#### [Raw data]
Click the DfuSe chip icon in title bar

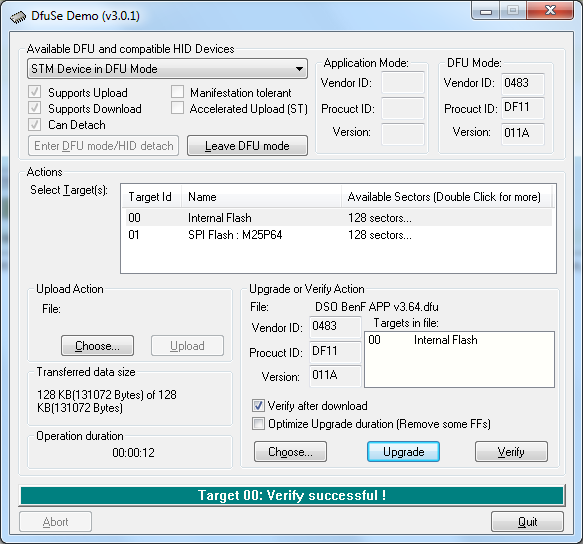click(17, 17)
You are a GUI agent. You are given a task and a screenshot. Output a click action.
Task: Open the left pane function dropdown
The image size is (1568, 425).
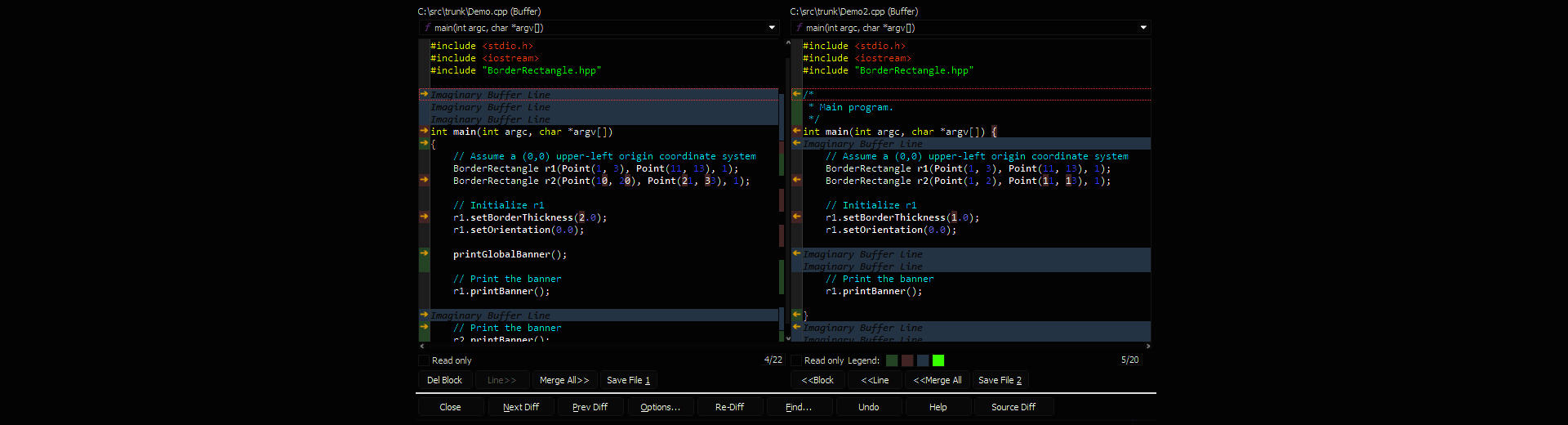772,28
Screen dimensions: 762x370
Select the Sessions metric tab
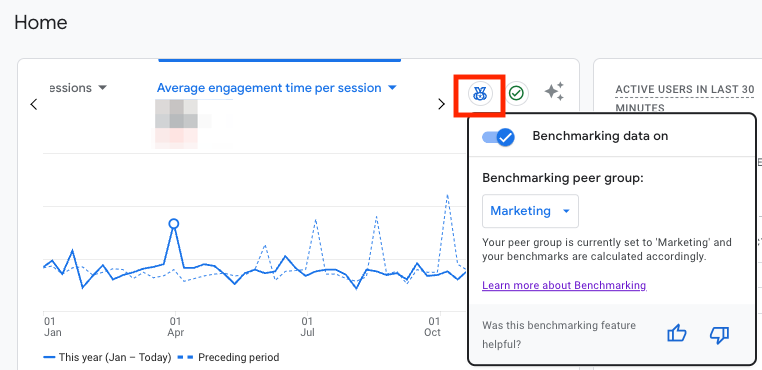point(71,88)
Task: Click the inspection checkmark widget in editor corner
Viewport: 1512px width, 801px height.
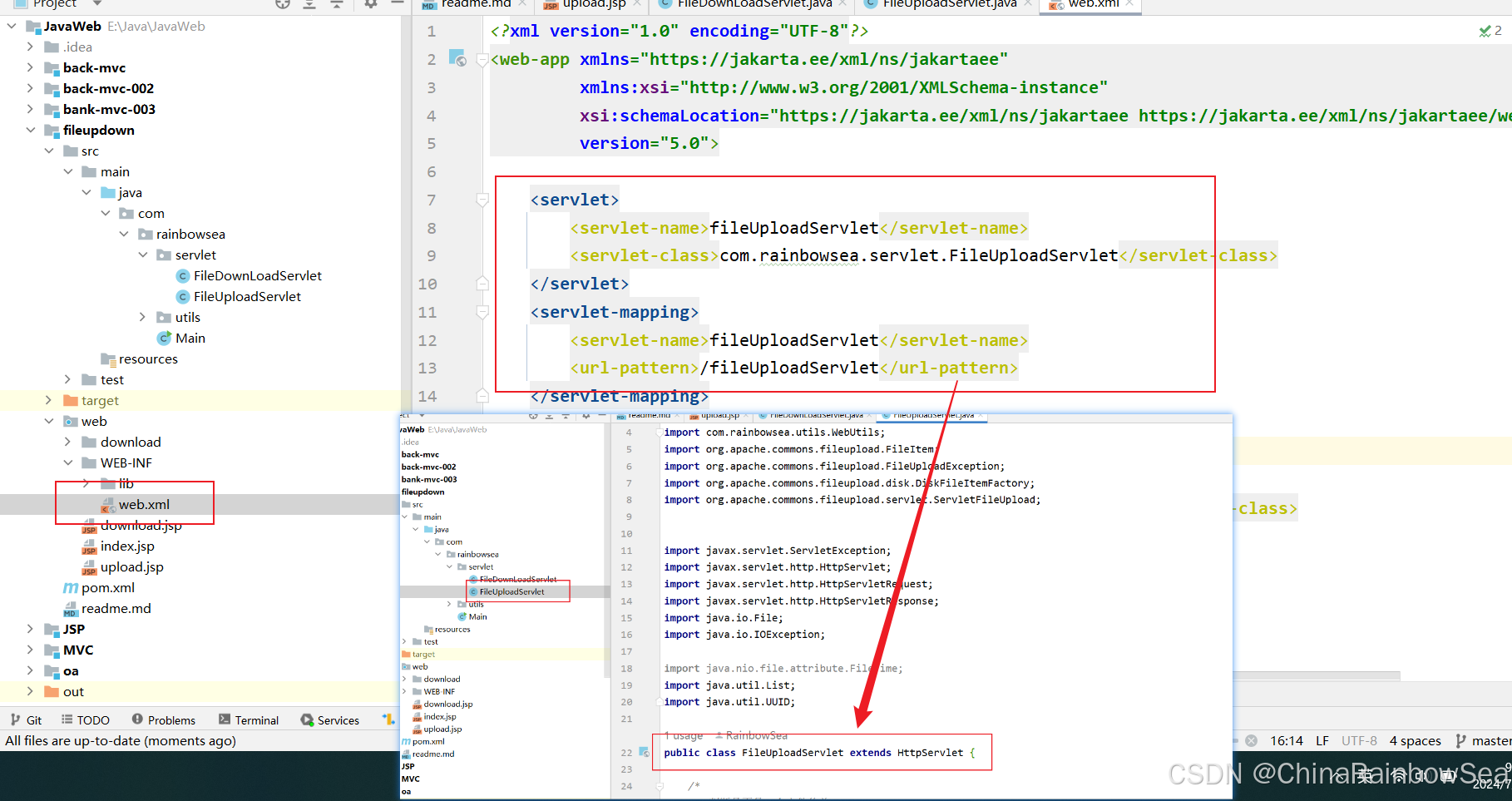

#### [Exercise goal]
Retype exactly, and only, the lines from the one containing "Task: Click the" through the end of the records above. Pictures stay out of the copy.

#### [Result of this exercise]
Task: Click the inspection checkmark widget in editor corner
Viewport: 1512px width, 801px height.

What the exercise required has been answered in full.